İmam hatip sorununda da, bu dört partinin tavırları yine aynı..

Şu an önümüzde ciddi bir sorun olarak duran, ilköğretimin kesintisiz olarak uygulanmasının getirdiği mağduriyette de, bu dört partinin tavırları aynı..

O halde, seçimlere niye ayrı giriyorlar?

Bu dört partinin seçmeni, anayasa değişikliğinde birlikte hareket etmedi mi?

Hepsi değişikliğe evet oyu vermedi mi?

Bu birliktelik sayesinde evet oyları, % 58 olarak çıkmadı mı?

Aynı oy oranı, şimdi milletvekili seçimlerinde niye çıkmasın?

Eski yıllarda, şu veya bu sebeble, bu birlikteliklerin gerçekleşmesi zordu..

Ama bu seçimlerde, devrim niteliğinde bir değişikliğin sırası gelmedi mi?

Düşünsenize, bugün AKParti yönetimindekilerin hemen hepsi, Erbakan Hoca'nın yetiştirdiği siyasetçiler.

Erbakan Hoca, milyonların katıldığı cenaze namazı ile ebedi aleme uğurlandı.

Ona vefa borcumuzu ödemek adına, SP'lilerin AKParti çatısı altında seçime girmeleri sağlanamaz mı?

Erbakan Hoca'nın hatırına, böyle bir jest yapmak, Mustafa Kamalak gibi bir anayasa hukukçusunu TBMM'ye taşımak, çok mu zordur acaba?

28 Şubat sürecinde, Alparslan Türkeş'inden, Bülent Ecevit'ine,Mesut Yılmaz'ına kadar bütün siyasi liderler Erbakan Hoca'yı tek başına bırakırken, “Antidemokratik baskılara karşı sizin yanınızdayız” diyenBBPGenel Başkanı MuhsinYazıcıoğlu'na da bir vefa borcumuz yok mu?

O vefa borcu sebebi ile bugün AKParti yönetiminde olan Erbakan Hoca'nın talebeleri, seçimlere BBP ile birlikte giremez mi?

AKParti kurulurken, değişik partilerin farklı görüşteki isimlerini biraraya getiren Tayyip Erdoğan, iktidarının 9. yılında, “Türk siyasetinin dik duranları”nı tek çatı altında toplayamaz mı?

İbrahim Tatlıses gibi, sauna çetesinden tutun terör örgütüne yardım iddialarına kadar birçok suçlama ile muhatap olan bir türkücüyü aday göstermeye hazırlanan AKParti'nin, kendisini iktidara taşıyan sürecin mağdurlarına bir vefa borcu yok mudur?

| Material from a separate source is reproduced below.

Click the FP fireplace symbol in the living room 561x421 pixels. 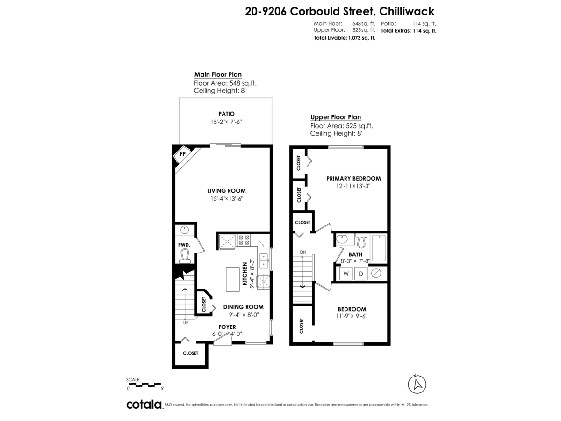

Sadece yılbaşlarında bir seferliğine dansöz oynatılan televizyon tarihimize, her hafta dansöz çıkartma rezaletini başlatarak bu ülke insanlarının ahlakının bozulmasına katkı sunan bir şahsı milletvekili adayı gösterip, SP, BBP ve HASParti'ye sırt çevirmek, seçmeni tereddüte düşürmeyecek midir: “Benim oyum, içinde dansöz oynatan birisini barındıran, ama Erbakan Hoca'ya, Muhsin Yazıcıoğlu'na vefa borcunu düşünmeyen bir partiye mi gidecek?”

Eminim, milyonlarca seçmen bu tereddütü yaşayacaktır. Umarım, AKParti yönetimi, kimseyi bu ikilemde bırakmayacak adımı atar!"